# Choosing a Lathe



## Dan Masshardt (Sep 22, 2013)

There seem to be frequent inquiries from new and prospective pen turners as to which lathe is best to purchase for this endeavor.  This is my attempt to offer some thoughts that will hopefully be at least somewhat helpful.

First a few questions that may affect your choice of a lathe:

1. Are you fairly committed to pursue pen turning or might it be more of a passing interest?  This might affect how much you are willing to spend on a lathe.  If you are unsure, you might choose an inexpensive lathe rather than a higher end unit.  

2. How much money do you have to spend on a lathe?  It’s important to realize that there are several other items that you will need to purchase that may amount to even more than the lathe itself (kits, bushings, drill bits, drilling equipment, sandpaper, finishing supplies, turning tools…)  

While many pen turners are able to financially support their hobby through the sales of pens, please do not assume that this will be the case from the beginning.  Wait until you are making excellent quality pens before you expect to sell them.  If finances are tight for you, you might consider buying a lathe that you can realistically afford and then upgrade later when (if) you are selling pens.  This is the course I took and I do not regret it.  

3. Are you interested in turning items besides pens?  Any lathe that will turn pens will likely turn small projects like bottle stoppers, but if you are interested in turning, bowls, boxes, etc., you should take that into account when looking at the features offered in a lathe.  

Next, there are several features and capacities of lathes that could be taken into account.

1. Overall capacity.  “Swing” is the maximum size of an item over the lathe bed.  For pens, this is a non issue.  For bowls, it is an important consideration.  The distance between centers is another measurement.  It will help you to determine how long of an item can be turned.  Again, for pens, this is generally a non-issue.  If you want to turn a baseball bat, for example, it becomes a big consideration.

Lathes are sometimes grouped into categories like ‘mini’ and ‘midi,’  These lathes are ideal for smaller projects (like pens as well as medium sized projects).  Many pen turners use lathes in this size category.  There are also many good full sized lathes that are excellent for pens all the way up to large bowls and longer turnings as well.  

Consideration of shop size should be considered here.  A mini or midi lathe can be placed on a bench top or stand in a fairly small space and only requires a standard electrical outlet in most cases.  Larger lathes often cost substantially more, take up more shop space and sometimes require higher voltage.  
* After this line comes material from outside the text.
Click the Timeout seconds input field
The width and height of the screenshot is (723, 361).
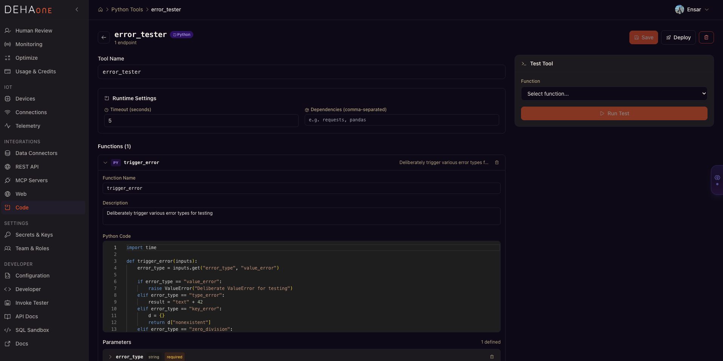coord(201,121)
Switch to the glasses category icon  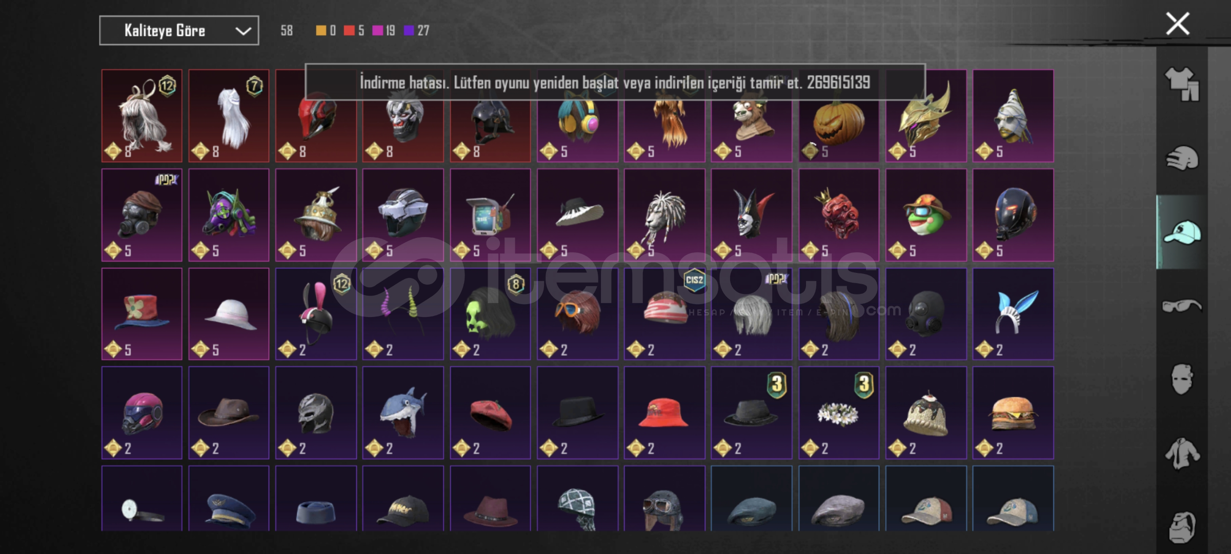click(1182, 306)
2. Motor size and RPM range.  It’s worth noting the H.P. of a lathe motor, but most lathes will have little problem turning a pen.  That said, a larger capacity will serve you in other turning and will not hurt in pen turning.
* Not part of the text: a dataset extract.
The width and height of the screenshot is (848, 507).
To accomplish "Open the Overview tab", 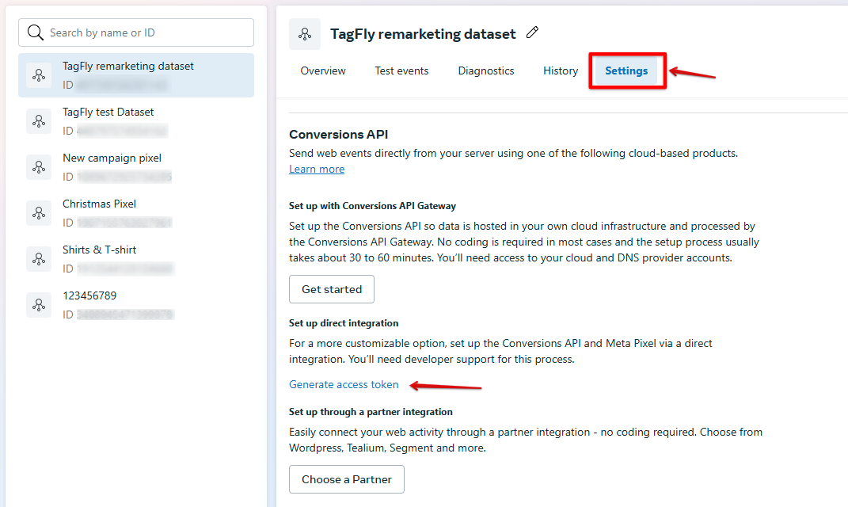I will 323,71.
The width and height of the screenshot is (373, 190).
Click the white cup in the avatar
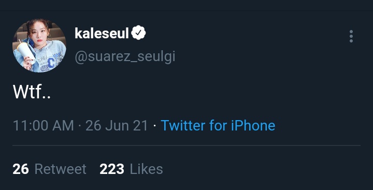pyautogui.click(x=26, y=50)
Look at the minimum and maximum RPM’s that your lathe will turn at.  Opinions will vary, but many pen turners work at a fairly high speed but perform other task like finishing at a slow speed.  This is another area where people who want to turn other items like bowls will have additional RPM range considerations.  

3. Changing Speeds.  Most lathes allow you to change speeds (RPMs).  Many lathes require a change in the belt on a series of pulleys to change speeds.  If you are looking at this type of lathe, look at the setup and see how easy it is to change speeds.  You will likely be changing the belt as you move through the pen turning process, although some turners avoid this.  
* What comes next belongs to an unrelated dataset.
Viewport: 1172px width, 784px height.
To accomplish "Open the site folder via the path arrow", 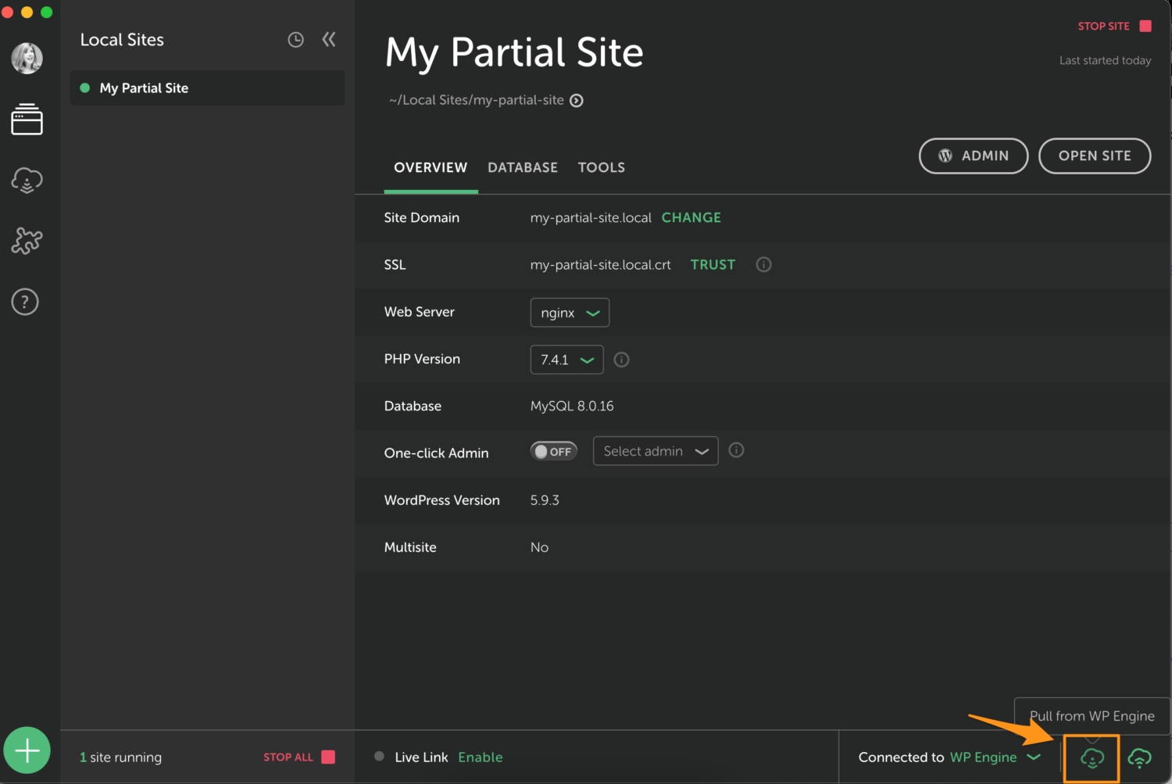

Other lathes offer variable speed, which is a popular option but generally comes at an extra (sometimes substantial) cost.  Some larger lathes offer what is known as a ‘Reeves Drive.’  This is a mechanical variable speed option.  Some turners have had good service from these drives, but many others find that to have problems at times which may require a rebuilding of the system.

The most popular method of variable speed is electronic variable speed.  This involves either turning a knob or pressing a button to change speeds.  Variable speed is not necessary, but many turners, including myself, say that that after getting it, they would not be without it.  You will need to weigh out whether you want to spend the extra money for this feature or not.   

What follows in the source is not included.